Thomas mordió un rollito de primavera y señaló con el cabo hacia la hermana Miriam.

—Eso son dos votos contra mi proposición y uno, el mío, a favor.

La monja se dio unos toques en los labios con una servilleta blanca de lino.

—Dios mío, Tom, nos costó tantísimo enterrarle. La idea de deshacer nuestros esfuerzos… es un poco abrumadora. —Se enrolló la mano firmemente con la servilleta, como si estuviera vendando una palma herida—. Pero cuanto más lo pienso, más me doy cuenta de que es probable que tengamos la responsabilidad de compartir el Corpus Dei con el resto de la humanidad. Es lo que Él quería, ¿no?

—Eso hace dos a favor, dos en contra —dijo Thomas—. Depende de usted, capitán.

—Si votas que sí —dijo Fowler—, no te volveré a hablar jamás.

Durante un minuto entero, Van Horne no dijo nada. Se quedó sentando en silencio delante de sus fideos de huevo, peinando distraídamente las hebras amarillo pálido con el tenedor.

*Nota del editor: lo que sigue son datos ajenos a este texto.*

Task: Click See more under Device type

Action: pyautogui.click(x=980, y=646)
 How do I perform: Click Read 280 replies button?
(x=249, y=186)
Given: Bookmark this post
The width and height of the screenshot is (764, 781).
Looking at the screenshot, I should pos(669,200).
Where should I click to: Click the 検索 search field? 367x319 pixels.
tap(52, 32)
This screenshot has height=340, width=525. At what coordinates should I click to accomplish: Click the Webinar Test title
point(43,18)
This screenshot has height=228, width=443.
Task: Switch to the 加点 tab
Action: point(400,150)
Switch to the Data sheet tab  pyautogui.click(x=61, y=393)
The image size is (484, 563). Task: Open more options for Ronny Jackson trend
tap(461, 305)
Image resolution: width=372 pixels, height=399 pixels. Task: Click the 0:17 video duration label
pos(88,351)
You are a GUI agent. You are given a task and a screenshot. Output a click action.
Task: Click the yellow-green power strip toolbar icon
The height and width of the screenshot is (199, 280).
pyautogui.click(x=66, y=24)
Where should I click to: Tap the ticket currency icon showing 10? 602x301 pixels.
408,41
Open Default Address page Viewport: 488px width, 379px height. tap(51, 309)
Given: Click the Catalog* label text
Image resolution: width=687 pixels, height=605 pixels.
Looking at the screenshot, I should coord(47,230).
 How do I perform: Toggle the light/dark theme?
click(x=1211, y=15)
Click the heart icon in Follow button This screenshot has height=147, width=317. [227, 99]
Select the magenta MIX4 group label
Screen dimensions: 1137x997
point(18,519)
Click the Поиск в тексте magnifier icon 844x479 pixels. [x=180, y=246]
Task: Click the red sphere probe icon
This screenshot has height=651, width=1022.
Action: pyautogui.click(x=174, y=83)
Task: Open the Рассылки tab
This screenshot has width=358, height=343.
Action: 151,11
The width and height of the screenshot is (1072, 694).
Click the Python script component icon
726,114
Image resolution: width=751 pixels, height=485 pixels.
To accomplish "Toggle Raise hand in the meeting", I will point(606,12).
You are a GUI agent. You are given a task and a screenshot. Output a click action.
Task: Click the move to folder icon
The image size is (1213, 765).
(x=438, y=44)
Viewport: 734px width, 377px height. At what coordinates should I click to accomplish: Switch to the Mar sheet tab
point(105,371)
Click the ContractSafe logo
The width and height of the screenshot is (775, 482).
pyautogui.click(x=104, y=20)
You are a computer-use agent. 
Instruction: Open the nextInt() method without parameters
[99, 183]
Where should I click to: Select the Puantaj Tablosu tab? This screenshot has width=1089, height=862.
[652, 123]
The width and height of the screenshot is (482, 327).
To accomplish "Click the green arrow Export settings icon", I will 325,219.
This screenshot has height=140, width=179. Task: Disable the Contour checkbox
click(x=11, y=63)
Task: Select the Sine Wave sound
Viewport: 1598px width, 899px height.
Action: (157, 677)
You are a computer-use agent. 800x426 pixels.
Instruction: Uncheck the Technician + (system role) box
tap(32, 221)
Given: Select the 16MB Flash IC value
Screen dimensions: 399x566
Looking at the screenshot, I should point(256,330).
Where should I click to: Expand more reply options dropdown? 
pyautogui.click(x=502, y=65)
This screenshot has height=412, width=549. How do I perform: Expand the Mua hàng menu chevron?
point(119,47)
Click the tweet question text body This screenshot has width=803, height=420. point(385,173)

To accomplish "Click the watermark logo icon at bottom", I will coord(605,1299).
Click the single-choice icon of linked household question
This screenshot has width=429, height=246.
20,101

Thomas se imaginó que veía el funcionamiento del cerebro del capitán, el latido y el brillo de sus cinco mil millones de neuronas.

—Creo…

—¿Sí?

—… que lo consultaré con la almohada.

30 de septiembre.

Noche. Un cielo sin estrellas. Un viento de diez nudos del este.

Así que los ángeles nos mintieron. No, no nos mintieron, exactamente. Se aventuraron más allá de la verdad; permitieron que su dolor oscureciera la voluntad de Dios. Y si Rafael exageraba el caso por una sepultura, quizá también exageraba otras ideas, como que mi padre era el hombre que debía absolverme.

¿Cuando los ángeles fingen, Popeye, en quién puedes confiar?

Navegamos echando humo alrededor de las Hébridas una y otra vez y mi mente tampoco deja de dar vueltas. Veo ambas partes y me está volviendo loco. Si le doy al padre su viaje de recorrido, no será por un beneficio personal. «Exhúmale —me dice Cassie— y me iré de tu vida para siempre».

Aun así, me preguntó si Ockham y la hermana Miriam no tienen razón.

Me pregunto si no le debemos la verdad a nuestra especie.

Me pregunto si oír la mala noticia no sería lo mejor que le haya pasado jamás al Homo sapiens sapiens.

Durante los primeros cuatro años vivieron como campesinos en una casita estrecha que Cassie había estado alquilando en Irvington, pero después de que hicieran fortuna decidieron darse el gusto y se mudaron a la ciudad. A pesar de su nueva riqueza, Cassie conservó su trabajo, explicando obstinadamente la selección natural y otras ideas inquietantes a los estudiantes temerosos de Dios del colegio universitario de Tarrytown mientras Anthony se quedaba en casa y se ocupaba del pequeño Stevie. Mejor no arriesgarse, decidieron. Su dinero podía acabarse antes de lo esperado.